Python's two built-in higher-order functions, map() and filter(), generally handle almost everything we might want to throw at them. It's difficult to optimize them in a general way to achieve higher performance. We'll look at functions of Python 3.4, such as imap(), ifilter(), and ifilterfalse(), in Chapter 8, The Itertools Module.

We have three, largely equivalent ways to express a mapping. Assume that we have some function, f(x), and some collection of objects, C. We have three entirely equivalent ways to express a mapping; they are as follows:

• The map() function:

map(f, C) 

• A generator expression:

(f(x) for x in C) 

• A generator function with a yield statement:

def mymap(f, C): 
    for x in C: 
        yield f(x) 
mymap(f, C) 

Similarly, we have three ways to apply a filter function to a collection, all of which are equivalent:

• The filter() function:

filter(f, C) 

• A generator expression:

(x for x in C if f(x)) 

• A generator function with a yield statement:

def myfilter(f, C): 
    for x in C: 
        if f(x): 
            yield x 
myfilter(f, C) 

There are some performance differences; often the map() and filter() functions are fastest. More importantly, there are different kinds of extensions that fit these mapping and filtering designs, which are as follows:

• We can create a more sophisticated function, g(x), that is applied to each element, or we can apply a function to the whole collection prior to processing. This is the most general approach and applies to all three designs. This is where the bulk of our functional design energy is invested.
• We can tweak the for loop inside the generator expression or generator function. One obvious tweak is to combine mapping and filtering into a single operation by extending the generator expression with an if clause. We can also merge the mymap() and myfilter() functions to combine mapping and filtering.

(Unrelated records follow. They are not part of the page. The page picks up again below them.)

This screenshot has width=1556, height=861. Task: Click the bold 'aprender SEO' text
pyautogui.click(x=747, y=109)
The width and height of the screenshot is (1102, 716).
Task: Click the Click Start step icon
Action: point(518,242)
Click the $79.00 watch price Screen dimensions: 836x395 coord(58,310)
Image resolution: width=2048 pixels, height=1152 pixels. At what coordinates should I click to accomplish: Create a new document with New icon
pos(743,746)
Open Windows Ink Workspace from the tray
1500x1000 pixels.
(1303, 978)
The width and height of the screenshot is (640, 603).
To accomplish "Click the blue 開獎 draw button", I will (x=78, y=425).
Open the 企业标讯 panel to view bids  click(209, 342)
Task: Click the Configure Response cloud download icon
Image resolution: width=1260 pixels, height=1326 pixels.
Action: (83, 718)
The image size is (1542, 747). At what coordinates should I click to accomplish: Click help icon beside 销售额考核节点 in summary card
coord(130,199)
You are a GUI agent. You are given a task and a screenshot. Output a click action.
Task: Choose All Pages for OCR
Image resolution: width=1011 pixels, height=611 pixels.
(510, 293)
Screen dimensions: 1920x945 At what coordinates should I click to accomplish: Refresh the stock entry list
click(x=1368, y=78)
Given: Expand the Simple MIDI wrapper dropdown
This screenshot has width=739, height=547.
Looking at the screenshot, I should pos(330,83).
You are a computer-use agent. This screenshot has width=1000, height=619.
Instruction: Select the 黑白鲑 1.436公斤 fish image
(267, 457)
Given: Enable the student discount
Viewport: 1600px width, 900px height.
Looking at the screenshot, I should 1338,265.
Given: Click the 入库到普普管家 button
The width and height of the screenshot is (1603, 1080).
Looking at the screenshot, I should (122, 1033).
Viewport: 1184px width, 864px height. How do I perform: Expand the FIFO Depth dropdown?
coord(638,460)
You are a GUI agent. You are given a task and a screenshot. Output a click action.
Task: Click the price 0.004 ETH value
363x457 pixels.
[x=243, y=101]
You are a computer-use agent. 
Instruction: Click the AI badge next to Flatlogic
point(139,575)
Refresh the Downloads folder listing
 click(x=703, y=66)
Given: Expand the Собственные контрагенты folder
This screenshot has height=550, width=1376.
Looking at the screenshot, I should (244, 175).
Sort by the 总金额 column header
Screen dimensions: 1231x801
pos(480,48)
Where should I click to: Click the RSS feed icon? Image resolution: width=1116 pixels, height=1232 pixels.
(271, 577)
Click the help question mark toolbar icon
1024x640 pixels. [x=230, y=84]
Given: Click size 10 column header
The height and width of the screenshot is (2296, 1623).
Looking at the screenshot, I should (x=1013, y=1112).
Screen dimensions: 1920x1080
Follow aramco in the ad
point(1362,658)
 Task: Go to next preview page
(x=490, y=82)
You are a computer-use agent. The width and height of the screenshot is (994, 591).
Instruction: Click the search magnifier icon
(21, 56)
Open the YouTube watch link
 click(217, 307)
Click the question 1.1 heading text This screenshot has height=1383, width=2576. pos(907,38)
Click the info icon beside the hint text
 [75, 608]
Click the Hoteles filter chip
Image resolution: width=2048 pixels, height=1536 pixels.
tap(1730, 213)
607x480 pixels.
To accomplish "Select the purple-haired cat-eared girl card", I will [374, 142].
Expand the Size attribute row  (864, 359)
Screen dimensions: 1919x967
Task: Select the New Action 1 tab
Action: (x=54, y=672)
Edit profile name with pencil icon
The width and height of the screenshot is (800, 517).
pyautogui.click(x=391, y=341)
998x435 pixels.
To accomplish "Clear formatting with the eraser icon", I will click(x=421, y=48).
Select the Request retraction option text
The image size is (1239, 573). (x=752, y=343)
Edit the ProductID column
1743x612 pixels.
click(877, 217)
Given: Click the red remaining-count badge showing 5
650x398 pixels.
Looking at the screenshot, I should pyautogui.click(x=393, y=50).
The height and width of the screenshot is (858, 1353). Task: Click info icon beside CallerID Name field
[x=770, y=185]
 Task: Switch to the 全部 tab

Profound changes that alter the structure of the data handled by the loop often happen as software evolves and matures. We have a number of design patterns, including wrapping, unwrapping (or extracting), flattening, and structuring. We've looked at a few of these techniques in previous chapters.

We need to exercise some caution when designing mappings that combine too many transformations in a single function. As far as possible, we want to avoid creating functions that fail to be succinct or expressive of a single idea. As Python doesn't have an optimizing compiler, we might be forced to manually optimize slow applications by combining functions. We need to do this kind of optimization reluctantly, only after profiling a poorly performing program.